Introduction

History

  • \(t\) test, ANOVA, regression are all (part of) the same thing, the general linear model
  • “linear model” (lm in R), to distinguish it from the generalized linear model (glm)
  • foundation of many other statistical methods

Cheat sheet

Basic theory

Assumptions

  • Independence
  • Response (dependent) variables are linear functions of predictor (derived) variables, in turn based on input (observed, “independent”) variables
  • One or more predictor variables per input variable
  • Estimate a parameter for the effect of each predictor variable
  • Errors or residuals have constant variance and are Normally distributed
  • In other words, the difference between our model predictions and our observations is Normal
  • not assuming the marginal distribution is Normal
  • (Predictor variables measured without error)

Marginal vs conditional distributions

Marginal vs conditional distributions

Linear or non-linear models?

  • \(y = a + b x\)
  • \(y = a + b x + c x^2 + d x^3\)
  • \(y = \frac{a}{b+x}\)
  • \(y = a + b \log(x)\)
  • \(y = \log(a + b x)\)
  • \(y = a x^b\)
  • \(\log(y) = a + b \log(x)\)

Machinery

  • Least squares fit - minimize the squared differences between predictions and observations
  • lots of nice properties (variance partitioning etc.)
  • Solution is computationally easy (linear algebra)
  • Sensitive to some violations of assumptions - e.g. outliers have a strong effect

One-parameter variables

  • Continuous predictor: straight line, one parameter
  • \(Y = a+bX\): \(Y\) is the response, \(X\) is the input variable
    (\(b\) is the slope - expected change in \(Y\) per unit change in \(X\))
  • Categorical predictor with two categories: one parameter
    • difference in predicted value between levels, or code the categories as 0, 1 … (dummy variables)
  • Parameters are (usually) easy to interpret
  • can get \(p\)-values, CIs for each parameter

Multi-parameter variables

  • Often have have several predictor variables (parameters) associated with each input variable
  • Non-linear response to an input variable
    • Linear models can work for non-linear responses! e.g. \(Y = a + bX + cX^2\) (predictor vars \(\{1, X, X^2 \}\))
      • For complex smooth curves better to use splines (splines::ns(), or mgcv package)
  • Categorical variables with \(>2\) levels
    • Why can’t we just code them, for example as 0, 1, 2?
    • dummy variables or contrasts

Effect sizes/\(p\)-values for multi-parameter variables

  • If you’re just trying to control for it, include it in the model and then ignore it!
  • Otherwise, you can (and should) get a \(p\) value for the variable as a whole (it’s not in summary() output)
  • But we can only get CIs on the parameters — and there are different ways to parameterize (contrasts)
    • If you do have (a) clear scientific question(s), you can set up contrasts that allow you to test it/them (we can help)
    • If you must, do pairwise comparisons, test each pair of variables for differences and make an aabbc list (more later)

Interactions

  • Interactions allow the value of one predictor to affect the relationship between another predictor and the response variable
  • Interpreting main effects in the presence of interactions is tricky (principle of marginality)
  • Estimated effect of \(A\) depends on baseline value of \(B\): pick a fixed point (Schielzeth 2010), or average in some way
  • Example: \(Y = a + b_1 X_1 + b_2 X_2 + b_{12} X_1 X_2\)
  • The response to \(X_1\) is \(Y = (a+b_2 X_2) + (b_1+b_{12}X_2) X_1\) the response to \(X_1\) depends on the value of \(X_2\).

Example (nlme::Orthodont data)

An experimental example

  • You want to know whether (how!) a drug treatment changes the metabolism of some rabbits
  • You’re using adult, prime-aged rabbits and keeping them under controlled conditions, so you don’t expect their metabolism to change without the drug.
    • Not good enough!
  • You also introduce some control rabbits and treat them exactly the same, including giving them fake pills.
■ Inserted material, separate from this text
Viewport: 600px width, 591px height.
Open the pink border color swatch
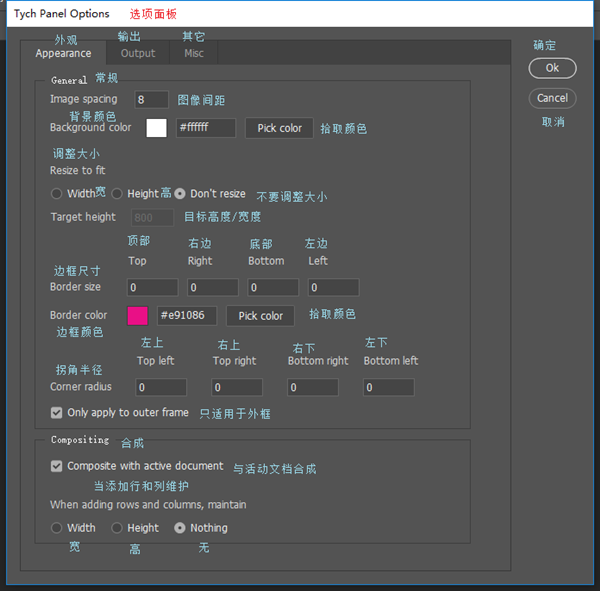tap(138, 316)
You find no significant change in the metabolism of the control rabbits through time
    • Still not good enough! Why?

Testing interactions

  • Use an interaction: \[ M = a + B_x X + B_t t + B_{xt} Xt \]
  • The interaction term \(B_{xt}\) represents the difference in the response between the two groups.
  • It asks: how different are the changes in the treatment group from the changes in the control group?

Interactions and parameters

  • In simple cases (2x2), the interaction only uses one parameter
  • We can use CIs, and coefficient plots, and understand what’s going on
  • In complicated cases, interaction terms have many parameters
  • These have all the interpretation problems of other multi-parameter variables, or more
  • Think about “differences in differences”

Interactions: example

  • Bear movement behaviour (Karelus et al. 2017)
  • Predictor variables: sex (categorical), road type (categorical: major/minor), road length (continuous)
  • Two-way interactions
    • sex \(\times\) road length: “are females more or less sensitive to amount of road than males?”
    • sex \(\times\) road type: “do females vary behaviour between road type more or less than males?”
    • road type \(\times\) road length: “how differently does amount of road affect crossings for different road types?”

Statistical philosophy (again!)

  • Don’t accept the null hypothesis
    • Don’t throw out predictors you wanted to test because they’re not significant
    • Don’t throw out interactions you wanted to test because they’re not significant
  • This may make your life harder, but it’s worth it for the karma
    • There are techniques to deal with ‘too many’ predictors (e.g., ridge or lasso regression)
    • good ways to estimate sensible main effects in the presence of interactions (centering variables (Schielzeth 2010); “sum-to-zero contrasts”)

Diagnostics

  • Because the linear model depends (somewhat!) on assumptions, it is good to evaluate them
  • Concerns (in order):
    • Bias/linearity: did you miss a nonlinear relationship?
    • Heteroscedasticity (does variance change across the data set, e.g. increasing variance with increasing mean?)
    • Independence is hard to test (unless your observations are ordered, e.g. in time or space)
    • Normality (assuming no overall problems, do your residuals look Normal?) [the least important of these assumptions]

Diagnostic plots: base R

Data from Paczolt et al. (2015)

skewdata <- read.csv("../data/skewdat.csv")
m1 <- lm(skew~Size, data=skewdata)
plot(m1, id.n=4)

performance::check_model()

performance::check_model(m1)

DHARMa

library(DHARMa); plot(simulateResiduals(m1))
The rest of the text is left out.